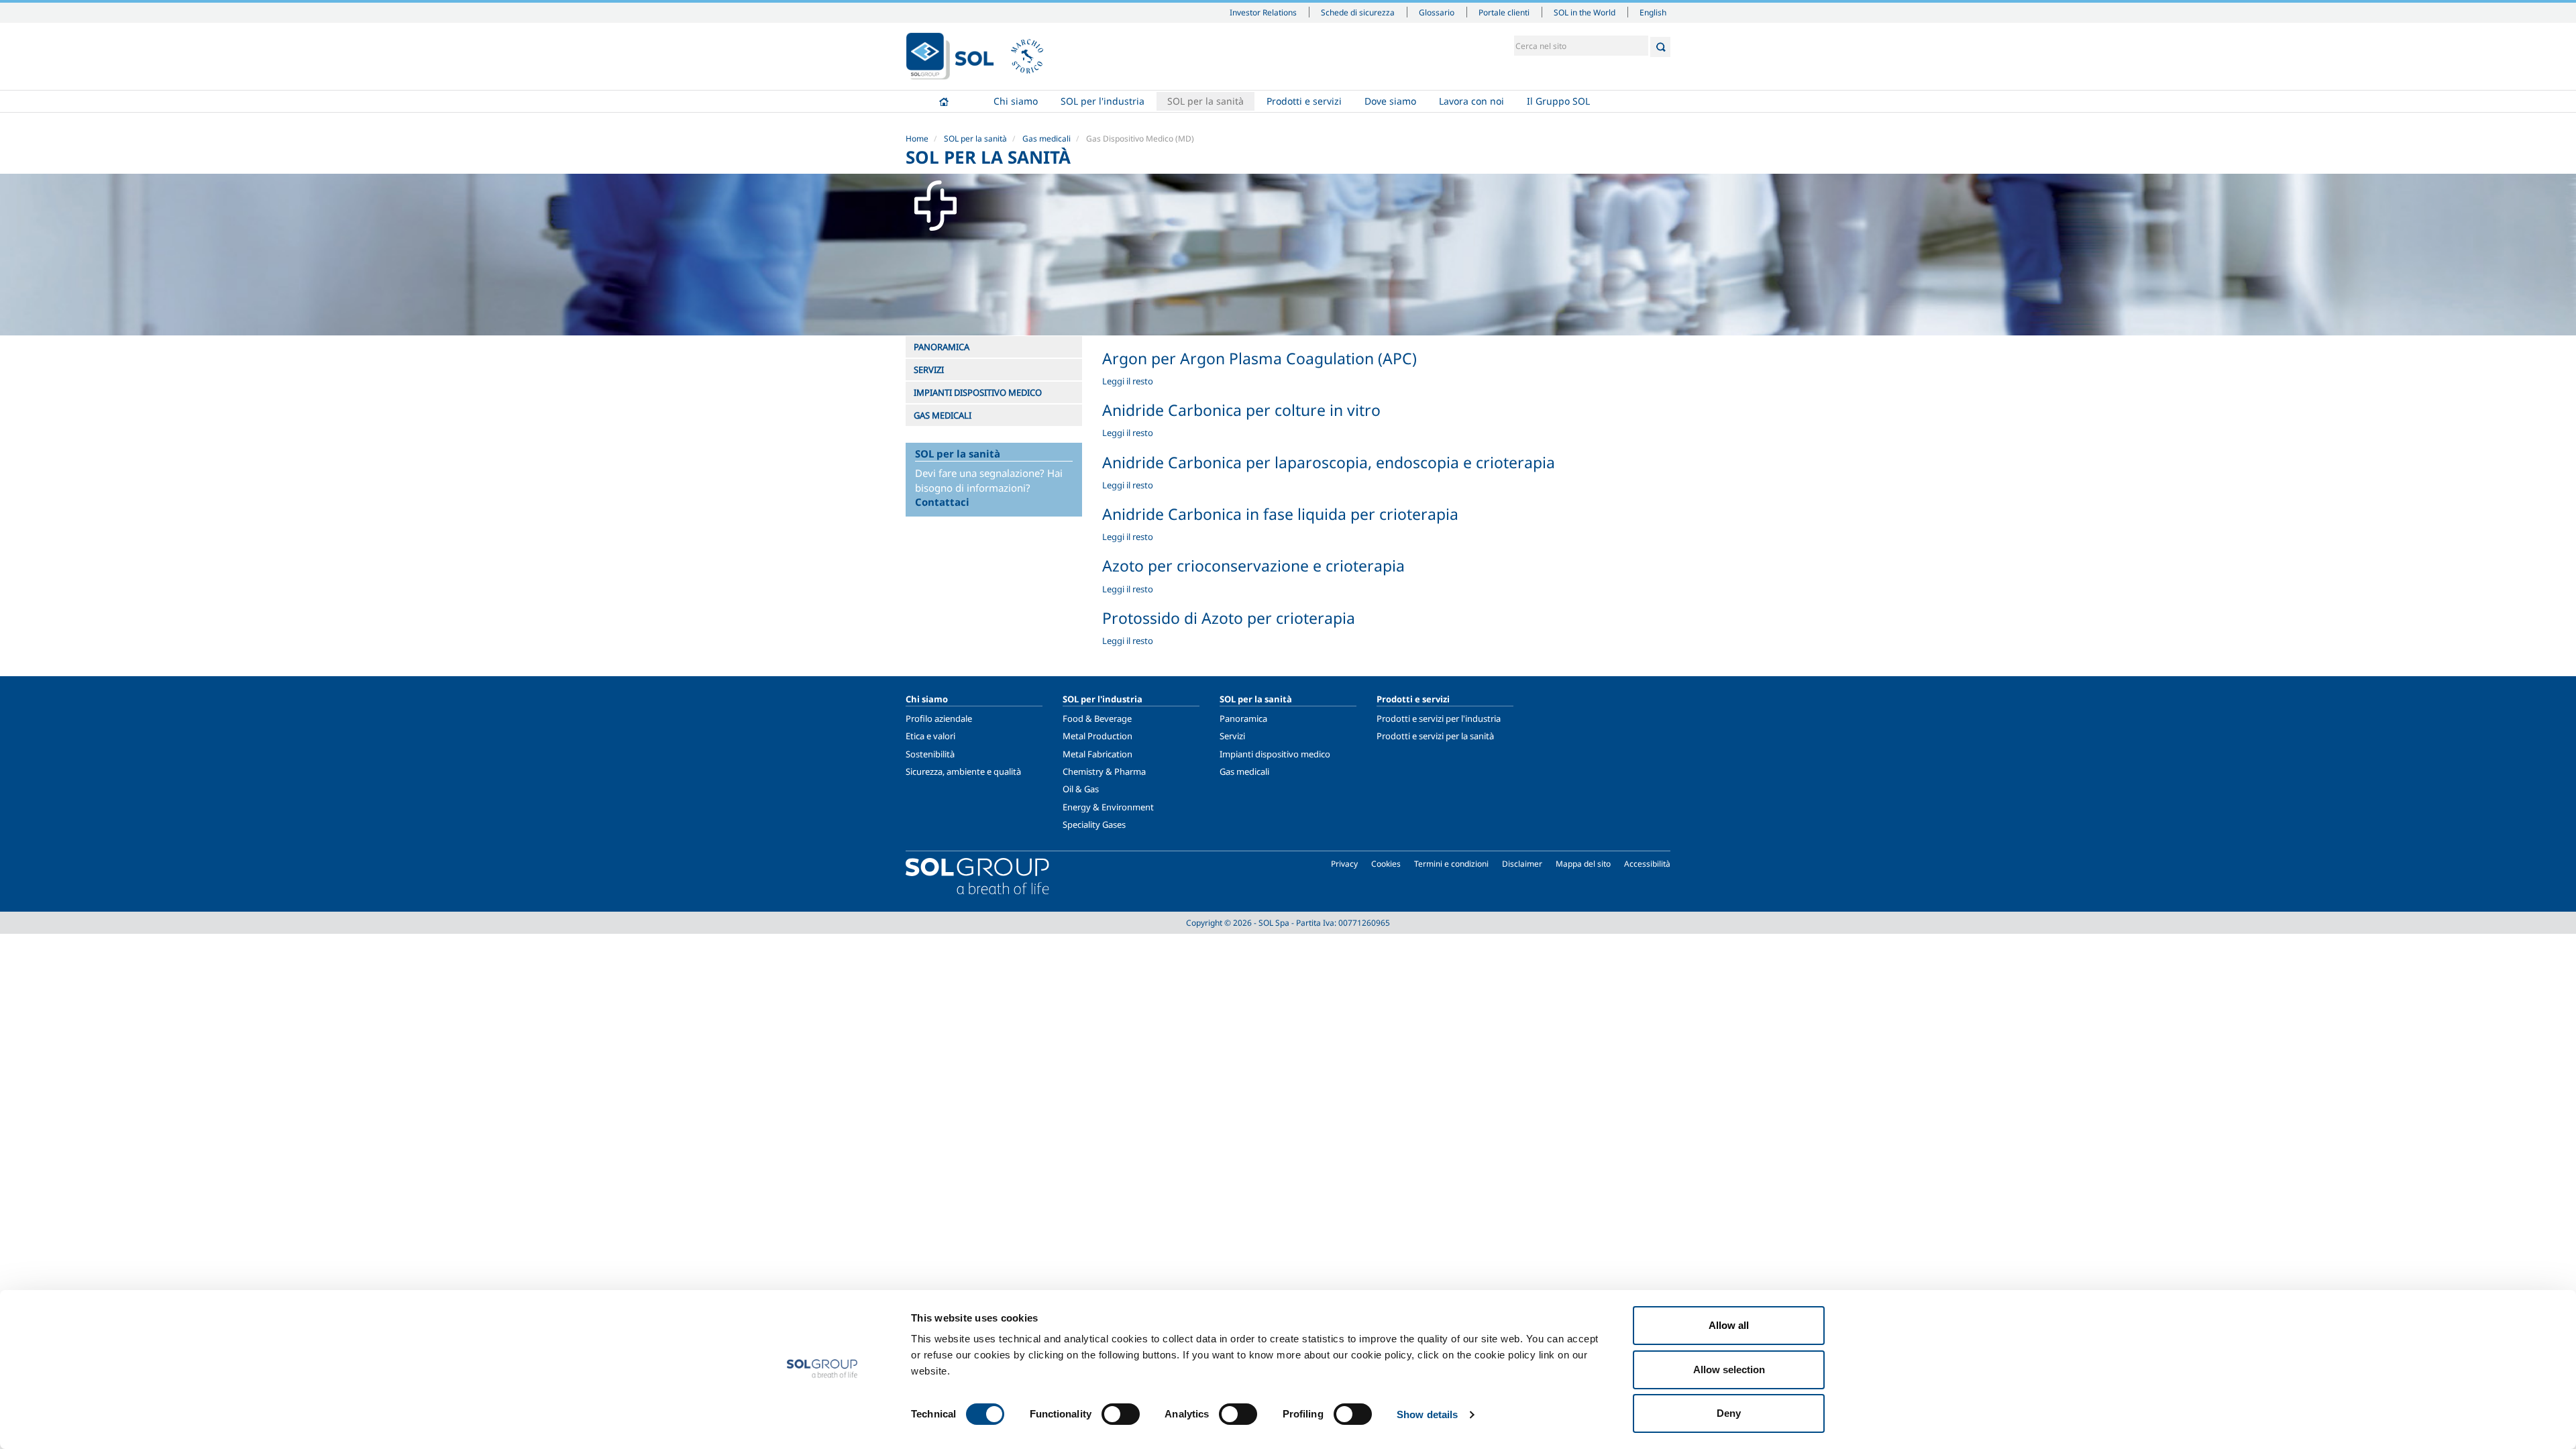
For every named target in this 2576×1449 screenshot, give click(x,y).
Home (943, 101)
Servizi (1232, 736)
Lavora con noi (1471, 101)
:::::
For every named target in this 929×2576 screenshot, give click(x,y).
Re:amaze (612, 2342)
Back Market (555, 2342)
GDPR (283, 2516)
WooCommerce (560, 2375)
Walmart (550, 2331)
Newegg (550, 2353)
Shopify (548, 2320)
:::::
Select every line in the records above that contains the word "named".

For every named target in this 2576×1449 screenshot, give click(x,y).
For every named target in this 929×2576 screenshot, give click(x,y).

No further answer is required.